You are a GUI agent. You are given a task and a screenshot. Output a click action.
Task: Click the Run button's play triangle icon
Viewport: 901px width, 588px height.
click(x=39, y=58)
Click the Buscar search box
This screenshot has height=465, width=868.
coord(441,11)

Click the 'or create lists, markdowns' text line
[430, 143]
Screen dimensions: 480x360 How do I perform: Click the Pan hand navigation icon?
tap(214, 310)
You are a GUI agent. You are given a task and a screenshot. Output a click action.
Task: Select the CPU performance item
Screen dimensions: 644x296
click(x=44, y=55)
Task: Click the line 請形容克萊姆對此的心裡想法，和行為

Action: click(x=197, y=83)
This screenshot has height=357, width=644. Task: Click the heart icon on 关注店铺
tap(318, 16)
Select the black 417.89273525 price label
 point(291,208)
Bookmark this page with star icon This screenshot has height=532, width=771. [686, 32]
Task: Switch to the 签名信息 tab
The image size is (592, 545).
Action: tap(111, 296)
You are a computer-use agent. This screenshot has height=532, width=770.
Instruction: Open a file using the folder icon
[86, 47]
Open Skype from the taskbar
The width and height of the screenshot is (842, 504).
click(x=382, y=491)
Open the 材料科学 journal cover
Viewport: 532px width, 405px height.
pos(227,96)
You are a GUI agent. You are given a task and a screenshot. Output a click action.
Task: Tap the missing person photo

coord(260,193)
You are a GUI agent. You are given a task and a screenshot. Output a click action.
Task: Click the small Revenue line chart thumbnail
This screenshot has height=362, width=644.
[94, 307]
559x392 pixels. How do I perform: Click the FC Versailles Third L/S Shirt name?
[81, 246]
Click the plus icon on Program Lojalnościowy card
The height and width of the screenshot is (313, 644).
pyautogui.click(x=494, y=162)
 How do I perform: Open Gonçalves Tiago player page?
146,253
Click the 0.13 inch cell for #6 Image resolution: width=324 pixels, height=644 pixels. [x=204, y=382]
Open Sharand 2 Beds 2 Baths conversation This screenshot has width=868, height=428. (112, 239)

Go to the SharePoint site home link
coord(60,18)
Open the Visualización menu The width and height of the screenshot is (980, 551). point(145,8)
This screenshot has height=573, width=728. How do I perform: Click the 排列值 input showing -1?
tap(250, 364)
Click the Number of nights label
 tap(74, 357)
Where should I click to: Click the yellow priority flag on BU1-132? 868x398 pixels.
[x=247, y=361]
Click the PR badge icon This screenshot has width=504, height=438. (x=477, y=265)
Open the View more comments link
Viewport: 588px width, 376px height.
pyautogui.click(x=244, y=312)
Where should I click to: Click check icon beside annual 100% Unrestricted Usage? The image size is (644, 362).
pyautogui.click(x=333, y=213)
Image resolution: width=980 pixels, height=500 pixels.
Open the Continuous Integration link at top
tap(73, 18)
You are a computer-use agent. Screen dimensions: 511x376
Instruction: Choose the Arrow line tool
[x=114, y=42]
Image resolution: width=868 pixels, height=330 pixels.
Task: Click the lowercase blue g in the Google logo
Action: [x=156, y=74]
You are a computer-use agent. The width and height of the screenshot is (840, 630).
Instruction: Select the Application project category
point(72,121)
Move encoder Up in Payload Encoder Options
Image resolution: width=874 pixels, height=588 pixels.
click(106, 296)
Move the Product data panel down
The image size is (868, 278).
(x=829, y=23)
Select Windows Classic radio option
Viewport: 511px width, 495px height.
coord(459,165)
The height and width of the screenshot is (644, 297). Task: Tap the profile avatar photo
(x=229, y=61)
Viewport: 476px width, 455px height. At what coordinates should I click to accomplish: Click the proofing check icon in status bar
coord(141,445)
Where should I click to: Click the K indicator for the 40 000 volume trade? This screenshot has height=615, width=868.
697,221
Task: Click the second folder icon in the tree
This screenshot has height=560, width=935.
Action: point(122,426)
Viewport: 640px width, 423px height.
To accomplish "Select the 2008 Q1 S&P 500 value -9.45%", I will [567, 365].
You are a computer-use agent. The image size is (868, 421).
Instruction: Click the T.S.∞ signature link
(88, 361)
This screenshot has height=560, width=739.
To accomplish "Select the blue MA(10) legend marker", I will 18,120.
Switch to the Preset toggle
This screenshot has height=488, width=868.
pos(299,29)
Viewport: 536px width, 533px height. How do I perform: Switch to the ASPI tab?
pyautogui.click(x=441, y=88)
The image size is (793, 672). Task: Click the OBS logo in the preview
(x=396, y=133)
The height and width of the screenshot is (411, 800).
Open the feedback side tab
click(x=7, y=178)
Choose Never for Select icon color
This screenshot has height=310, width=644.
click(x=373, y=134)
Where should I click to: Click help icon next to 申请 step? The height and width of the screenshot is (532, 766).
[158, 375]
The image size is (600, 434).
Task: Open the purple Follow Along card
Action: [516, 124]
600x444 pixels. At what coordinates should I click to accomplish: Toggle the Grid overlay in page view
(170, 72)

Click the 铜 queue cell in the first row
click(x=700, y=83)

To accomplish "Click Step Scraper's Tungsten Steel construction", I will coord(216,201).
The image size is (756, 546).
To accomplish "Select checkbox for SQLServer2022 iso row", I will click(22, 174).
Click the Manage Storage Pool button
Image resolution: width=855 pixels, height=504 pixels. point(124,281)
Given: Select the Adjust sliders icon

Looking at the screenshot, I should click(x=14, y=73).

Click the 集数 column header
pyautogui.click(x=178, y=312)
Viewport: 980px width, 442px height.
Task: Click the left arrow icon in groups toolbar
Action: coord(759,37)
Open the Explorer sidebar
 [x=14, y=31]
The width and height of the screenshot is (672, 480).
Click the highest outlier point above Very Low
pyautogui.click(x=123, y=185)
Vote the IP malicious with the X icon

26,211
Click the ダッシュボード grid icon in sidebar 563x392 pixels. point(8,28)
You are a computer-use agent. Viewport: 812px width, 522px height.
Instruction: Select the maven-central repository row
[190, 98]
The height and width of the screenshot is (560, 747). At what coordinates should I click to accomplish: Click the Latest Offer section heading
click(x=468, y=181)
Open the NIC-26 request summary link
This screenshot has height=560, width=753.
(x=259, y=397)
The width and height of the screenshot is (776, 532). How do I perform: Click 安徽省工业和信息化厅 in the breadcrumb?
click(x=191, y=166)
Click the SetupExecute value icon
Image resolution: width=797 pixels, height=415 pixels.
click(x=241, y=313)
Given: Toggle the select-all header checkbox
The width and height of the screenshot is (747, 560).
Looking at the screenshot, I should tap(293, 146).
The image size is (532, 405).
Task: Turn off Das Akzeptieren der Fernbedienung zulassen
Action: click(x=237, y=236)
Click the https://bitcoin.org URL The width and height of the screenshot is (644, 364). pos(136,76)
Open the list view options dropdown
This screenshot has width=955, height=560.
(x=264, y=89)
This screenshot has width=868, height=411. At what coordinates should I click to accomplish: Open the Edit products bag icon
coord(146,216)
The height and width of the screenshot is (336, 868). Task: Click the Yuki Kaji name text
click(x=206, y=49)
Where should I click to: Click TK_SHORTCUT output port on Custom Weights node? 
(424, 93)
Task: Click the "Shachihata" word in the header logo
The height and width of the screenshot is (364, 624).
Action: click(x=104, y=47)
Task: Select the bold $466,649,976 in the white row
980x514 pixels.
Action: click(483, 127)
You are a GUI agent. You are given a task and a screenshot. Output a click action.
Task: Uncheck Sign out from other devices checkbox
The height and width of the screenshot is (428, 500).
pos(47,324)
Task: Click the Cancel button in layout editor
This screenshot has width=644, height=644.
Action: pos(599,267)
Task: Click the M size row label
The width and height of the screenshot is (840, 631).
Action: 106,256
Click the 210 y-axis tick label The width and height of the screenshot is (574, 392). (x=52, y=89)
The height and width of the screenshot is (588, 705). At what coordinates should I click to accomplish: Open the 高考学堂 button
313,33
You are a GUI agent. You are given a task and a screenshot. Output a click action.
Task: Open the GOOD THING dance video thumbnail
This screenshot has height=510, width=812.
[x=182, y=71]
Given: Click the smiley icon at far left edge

+ + +

**What you need to do:**
Count the lines of the material above that contain "thumbnail"; your reply is that number and no more.

**Output for this exercise:**
2